Building Agentic AI — Multi-Step Agent Workflows
Custom AI agent development: LangGraph, tool use, human-in-the-loop, and production orchestration for multi-step business automation.
In 2024, the conversation shifted from "Chatbots" to "Agents." An agent doesn't just answer questions; it takes actions. Here is how we build autonomous agents at Parallel Loop.
The Agent Loop Architecture
A true agent operates on a continuous loop: Perceive -> Plan -> Act -> Reflect.
- Perceive: The agent gathers context from its environment (DBs, APIs, Web Search).
- Plan: Using an LLM, the agent breaks a complex goal into smaller sub-tasks.

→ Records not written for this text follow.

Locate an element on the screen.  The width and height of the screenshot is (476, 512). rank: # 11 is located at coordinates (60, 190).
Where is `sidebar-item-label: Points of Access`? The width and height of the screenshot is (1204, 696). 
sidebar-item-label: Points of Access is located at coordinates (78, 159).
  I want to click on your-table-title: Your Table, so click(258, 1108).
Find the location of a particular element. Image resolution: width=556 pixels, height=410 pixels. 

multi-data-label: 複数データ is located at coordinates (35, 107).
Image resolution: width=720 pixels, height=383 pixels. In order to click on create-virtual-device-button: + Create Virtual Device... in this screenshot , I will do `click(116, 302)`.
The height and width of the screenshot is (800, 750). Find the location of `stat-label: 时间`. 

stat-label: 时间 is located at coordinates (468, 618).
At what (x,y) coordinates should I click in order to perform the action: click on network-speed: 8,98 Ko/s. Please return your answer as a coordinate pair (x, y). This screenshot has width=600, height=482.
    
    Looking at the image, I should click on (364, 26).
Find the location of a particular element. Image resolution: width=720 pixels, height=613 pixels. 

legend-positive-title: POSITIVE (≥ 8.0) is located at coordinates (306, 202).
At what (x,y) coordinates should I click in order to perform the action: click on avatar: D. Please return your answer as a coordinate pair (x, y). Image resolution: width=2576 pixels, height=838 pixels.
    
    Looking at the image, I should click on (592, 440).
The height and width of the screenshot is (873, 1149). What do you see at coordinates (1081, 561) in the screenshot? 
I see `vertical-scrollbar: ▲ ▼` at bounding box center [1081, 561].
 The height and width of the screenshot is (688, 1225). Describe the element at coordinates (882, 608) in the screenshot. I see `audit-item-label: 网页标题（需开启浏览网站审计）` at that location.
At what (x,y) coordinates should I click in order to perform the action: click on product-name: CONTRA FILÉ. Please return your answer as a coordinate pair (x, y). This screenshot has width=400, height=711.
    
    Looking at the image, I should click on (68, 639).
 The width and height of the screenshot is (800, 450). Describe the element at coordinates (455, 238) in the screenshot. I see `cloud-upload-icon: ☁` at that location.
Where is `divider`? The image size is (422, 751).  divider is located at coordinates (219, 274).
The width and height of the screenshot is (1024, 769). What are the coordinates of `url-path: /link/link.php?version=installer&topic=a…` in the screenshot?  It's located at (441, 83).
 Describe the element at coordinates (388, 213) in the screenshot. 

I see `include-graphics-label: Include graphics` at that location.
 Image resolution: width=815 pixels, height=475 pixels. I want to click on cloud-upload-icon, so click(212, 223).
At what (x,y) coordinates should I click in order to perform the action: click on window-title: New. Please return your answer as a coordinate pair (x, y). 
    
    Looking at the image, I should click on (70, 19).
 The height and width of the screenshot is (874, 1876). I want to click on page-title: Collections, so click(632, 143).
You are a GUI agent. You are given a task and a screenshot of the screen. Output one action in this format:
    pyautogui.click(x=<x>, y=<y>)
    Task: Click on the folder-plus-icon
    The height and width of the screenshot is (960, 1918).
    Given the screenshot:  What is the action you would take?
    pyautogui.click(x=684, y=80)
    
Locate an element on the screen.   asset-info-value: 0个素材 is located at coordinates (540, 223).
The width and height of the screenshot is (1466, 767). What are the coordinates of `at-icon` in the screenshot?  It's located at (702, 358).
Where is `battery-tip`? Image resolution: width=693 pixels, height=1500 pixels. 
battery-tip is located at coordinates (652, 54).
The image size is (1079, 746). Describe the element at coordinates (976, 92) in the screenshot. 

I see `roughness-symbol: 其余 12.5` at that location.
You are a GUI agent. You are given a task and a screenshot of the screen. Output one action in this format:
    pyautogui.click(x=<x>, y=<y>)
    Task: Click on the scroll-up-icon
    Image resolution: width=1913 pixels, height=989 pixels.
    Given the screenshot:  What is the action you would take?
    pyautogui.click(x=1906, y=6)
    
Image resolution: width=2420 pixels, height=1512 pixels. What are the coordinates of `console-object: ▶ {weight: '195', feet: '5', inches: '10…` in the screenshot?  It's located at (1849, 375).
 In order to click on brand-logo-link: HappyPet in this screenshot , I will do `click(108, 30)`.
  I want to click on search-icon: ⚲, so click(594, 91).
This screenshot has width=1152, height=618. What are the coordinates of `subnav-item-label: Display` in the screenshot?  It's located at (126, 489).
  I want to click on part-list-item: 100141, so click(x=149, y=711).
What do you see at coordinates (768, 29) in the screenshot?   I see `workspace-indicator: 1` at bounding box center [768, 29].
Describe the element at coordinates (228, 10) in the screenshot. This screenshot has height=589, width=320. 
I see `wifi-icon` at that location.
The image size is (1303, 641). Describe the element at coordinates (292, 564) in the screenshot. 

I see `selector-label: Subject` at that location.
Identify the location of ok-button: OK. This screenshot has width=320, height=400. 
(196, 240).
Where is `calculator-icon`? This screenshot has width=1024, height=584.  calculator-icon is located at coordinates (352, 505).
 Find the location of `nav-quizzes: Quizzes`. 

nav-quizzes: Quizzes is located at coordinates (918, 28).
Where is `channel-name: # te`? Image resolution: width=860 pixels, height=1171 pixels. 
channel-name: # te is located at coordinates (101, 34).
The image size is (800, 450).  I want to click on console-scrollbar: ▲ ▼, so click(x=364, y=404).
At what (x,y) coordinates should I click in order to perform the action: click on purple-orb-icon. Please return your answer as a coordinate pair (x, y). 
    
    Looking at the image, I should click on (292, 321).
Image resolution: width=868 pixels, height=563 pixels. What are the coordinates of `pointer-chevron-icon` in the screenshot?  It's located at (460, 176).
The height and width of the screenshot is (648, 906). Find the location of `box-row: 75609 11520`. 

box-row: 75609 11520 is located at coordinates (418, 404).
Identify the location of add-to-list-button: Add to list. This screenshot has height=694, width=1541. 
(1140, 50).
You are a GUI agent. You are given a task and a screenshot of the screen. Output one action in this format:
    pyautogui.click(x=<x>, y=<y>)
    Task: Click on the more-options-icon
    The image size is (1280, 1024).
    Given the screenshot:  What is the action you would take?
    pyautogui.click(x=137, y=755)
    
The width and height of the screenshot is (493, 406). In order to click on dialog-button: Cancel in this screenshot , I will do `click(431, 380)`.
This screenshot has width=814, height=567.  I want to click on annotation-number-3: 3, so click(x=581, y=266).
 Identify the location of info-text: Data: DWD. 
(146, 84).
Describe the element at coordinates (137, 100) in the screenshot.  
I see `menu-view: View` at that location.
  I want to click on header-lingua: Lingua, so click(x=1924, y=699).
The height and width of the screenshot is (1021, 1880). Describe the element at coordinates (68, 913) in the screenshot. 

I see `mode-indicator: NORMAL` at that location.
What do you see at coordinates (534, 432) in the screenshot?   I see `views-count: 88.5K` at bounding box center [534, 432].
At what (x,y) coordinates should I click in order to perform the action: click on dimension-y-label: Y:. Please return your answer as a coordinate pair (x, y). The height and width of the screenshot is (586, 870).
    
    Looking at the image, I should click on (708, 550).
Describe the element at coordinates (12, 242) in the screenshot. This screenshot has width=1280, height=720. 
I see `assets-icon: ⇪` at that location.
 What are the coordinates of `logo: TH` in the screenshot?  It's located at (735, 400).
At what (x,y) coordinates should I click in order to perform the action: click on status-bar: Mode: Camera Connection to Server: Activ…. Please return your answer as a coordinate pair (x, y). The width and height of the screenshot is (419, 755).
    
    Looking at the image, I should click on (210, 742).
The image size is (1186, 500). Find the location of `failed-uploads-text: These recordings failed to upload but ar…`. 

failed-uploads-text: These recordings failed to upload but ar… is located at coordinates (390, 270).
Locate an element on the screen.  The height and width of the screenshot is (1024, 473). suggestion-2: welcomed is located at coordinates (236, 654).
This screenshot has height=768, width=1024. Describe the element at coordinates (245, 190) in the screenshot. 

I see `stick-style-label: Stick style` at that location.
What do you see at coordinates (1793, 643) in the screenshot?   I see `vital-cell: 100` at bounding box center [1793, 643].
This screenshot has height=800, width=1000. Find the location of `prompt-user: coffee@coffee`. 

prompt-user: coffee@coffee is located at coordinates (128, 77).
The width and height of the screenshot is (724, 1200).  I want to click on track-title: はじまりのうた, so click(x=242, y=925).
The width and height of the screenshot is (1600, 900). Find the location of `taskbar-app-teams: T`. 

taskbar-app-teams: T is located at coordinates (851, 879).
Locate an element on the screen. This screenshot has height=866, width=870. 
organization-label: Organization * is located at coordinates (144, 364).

- Act: The agent uses "Tools" (functions) to execute those sub-tasks.
- Reflect: The agent checks the output of its action and decides if the goal is met.
Implementing Tool-Calling (Function Calling)
OpenAI and Anthropic now support structured Function Calling. This is the backbone of agentic behavior.
- Define a JSON schema for your tools (e.g., `send_email`, `query_database`).
- The model outputs the tool name and arguments.
- Your backend executes the code and returns the result to the model.
Memory Systems: Short vs. Long Term
Autonomous agents need memory to handle multi-step tasks.
- Short-term Memory: The current conversation window (preserved via token management).
- Long-term Memory: A vector database (like Weaviate) where the agent can store and retrieve past experiences and user preferences.
Guardrails and Safety
Autonomous agents can behave unpredictably. We implement:
- Human-in-the-loop (HITL): Requiring approval for high-stakes actions (like processing a payment).
- Outcome Validation: Using a second, smaller LLM to verify that the agent's output follows safety guidelines.
Building the future of automation? Explore our Agentic AI services to see how we can turn your bot into a task-mover.
Frequently Asked Questions
What is agentic AI vs a chatbot?
Agents plan multi-step tasks, call tools/APIs, and loop until a goal is met. Chatbots respond to single turns. Agents need stronger guardrails and cost caps.